Взгляд его был пустым, лицо – безжизненным. На глазах у безмолвных зрителей свершилось очередное чудо воскрешения. Оно не внушило им ничего, кроме ужаса и смертной тоски. Они по-прежнему не могли пошевелить и пальцем.

– Мне кажется, я придумала, как обойтись с вами, господа, – нарушила молчание Маргарита. – Вы слишком много видели, поэтому глаза вам больше ни к чему. Для начала Адам выколет их вам, чтобы новые впечатления не заслонили собой старые – они должны навсегда сохранить свою свежесть. Затем, думаю, будет уместно лишить вас языков и пальцев – это поможет вам сохранить в тайне все, что вы узнали в Бендерах. Возражения есть? Возражений нет. Адам, милый, возьми, пожалуйста, в руки стилет господина Гуро и докажи нам, что не он один умеет ловко управляться с этой вещицей.

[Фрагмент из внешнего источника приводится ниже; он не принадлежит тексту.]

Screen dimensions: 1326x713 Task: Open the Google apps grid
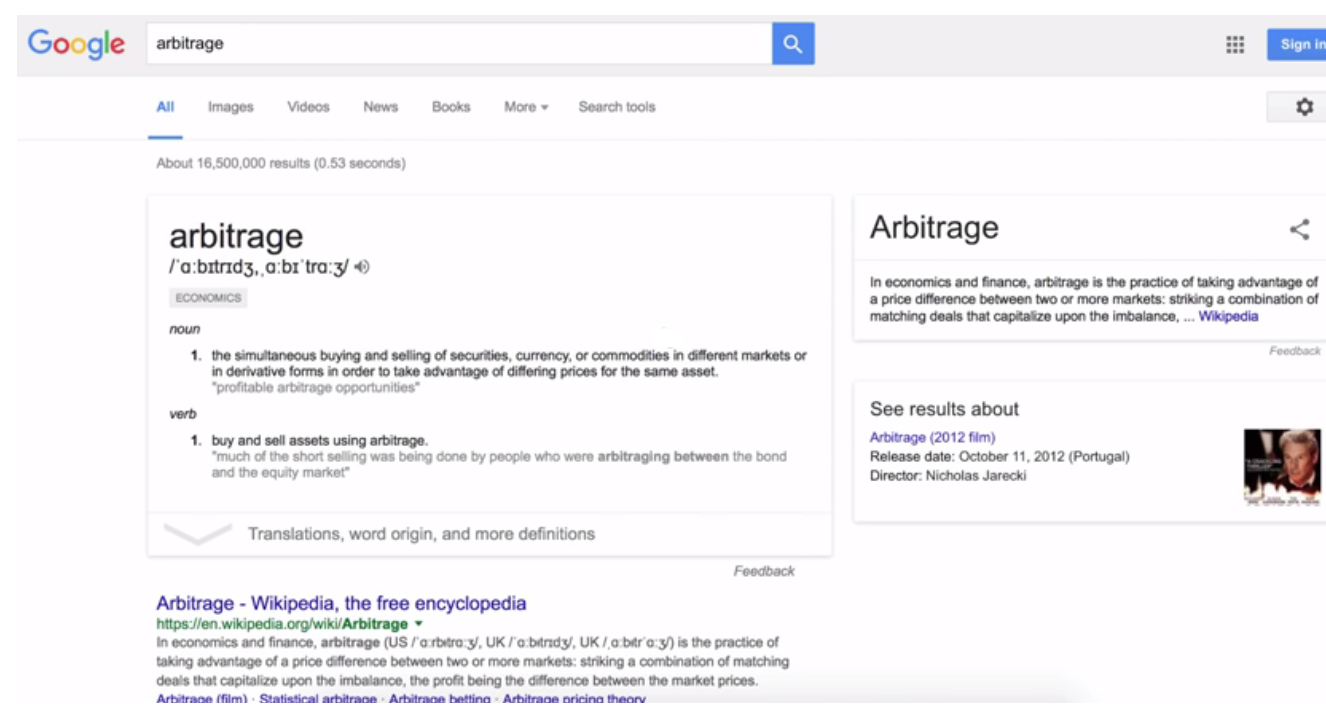[1235, 44]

Хотя Гоголь утратил способность двигаться и хоть сколько-нибудь управлять своими мышцами, он все еще мог думать. В первые секунды поток лихорадочных мыслей был слишком обилен и стремителен, чтобы выудить там хоть какой-то смысл. Но при приближении Верховского со стилетом в руке мозг неожиданно очистился от лишней шелухи, и там вызрела одна-единственная четкая мысль.

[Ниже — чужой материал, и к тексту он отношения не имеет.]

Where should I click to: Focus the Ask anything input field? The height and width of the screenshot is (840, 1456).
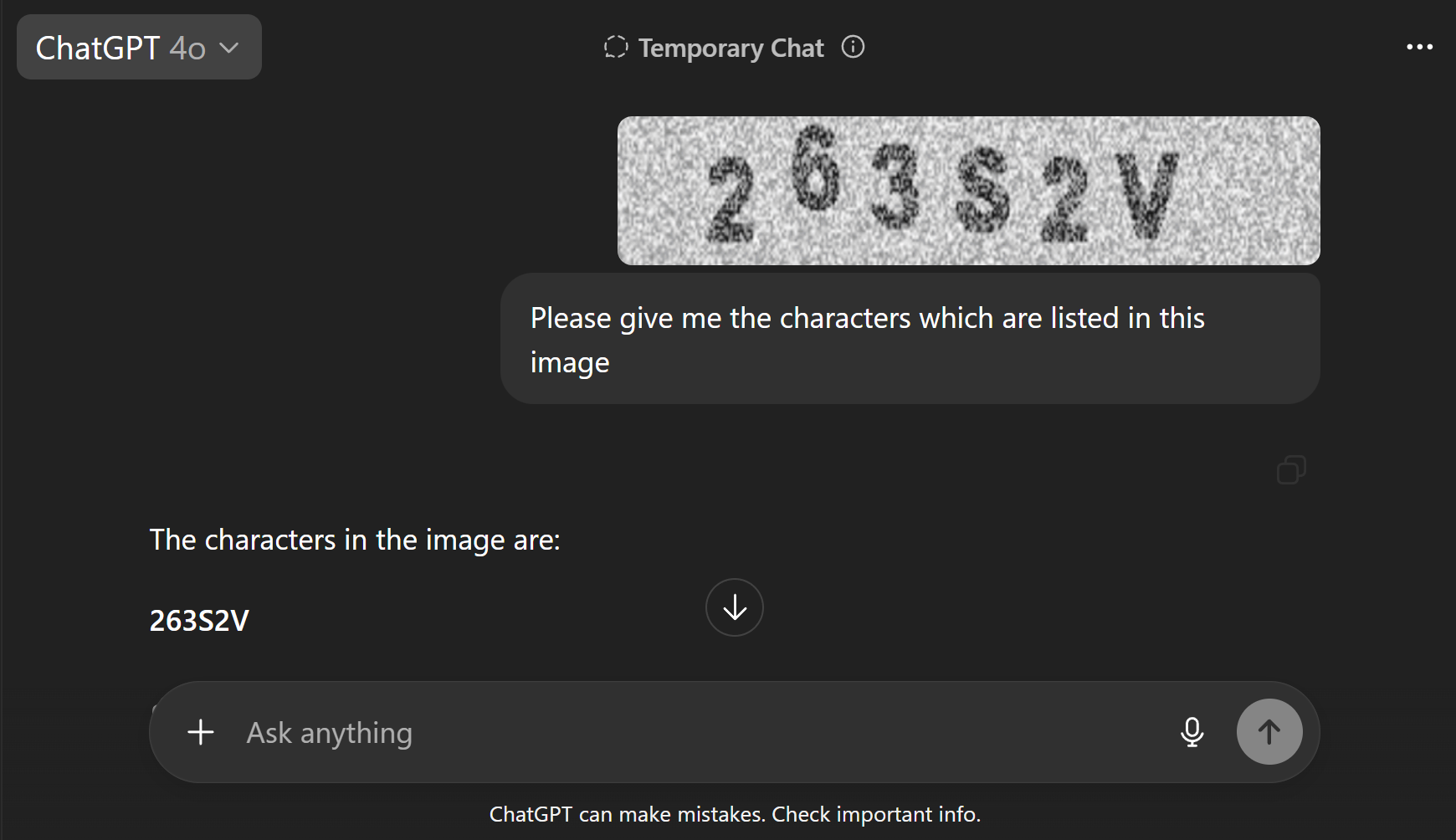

Крест! Нужно каким-то образом взять его в руку, и тогда чары ведьмы утратят свою силу. Гоголь напряг руку. Она висела как неживая. Ощущение было такое, как если бы он всю ночь проспал мертвецким сном на правом боку и передавил все жилы, по которым циркулирует кровь. Рука словно отмерла. Она была тяжелая и холодная. Стараться пошевелить ею было все равно что управлять каучуковой конечностью, подвешенной к плечу. И все же, сосредоточившись на ней, Гоголь добился кое-каких результатов. Где-то там, внутри «омертвелой» плоти, зародились мурашки, обычно свидетельствующие о восстановлении кровообращения. Но сколько времени это займет? И сколько времени понадобится Верховскому для того, чтобы дважды воткнуть клинок в глазницы?

Сталь сверкнула напротив зрачка Гоголя, а он был лишен возможности хотя бы сомкнуть веки. Проклятая Медуза Горгона заколдовала его!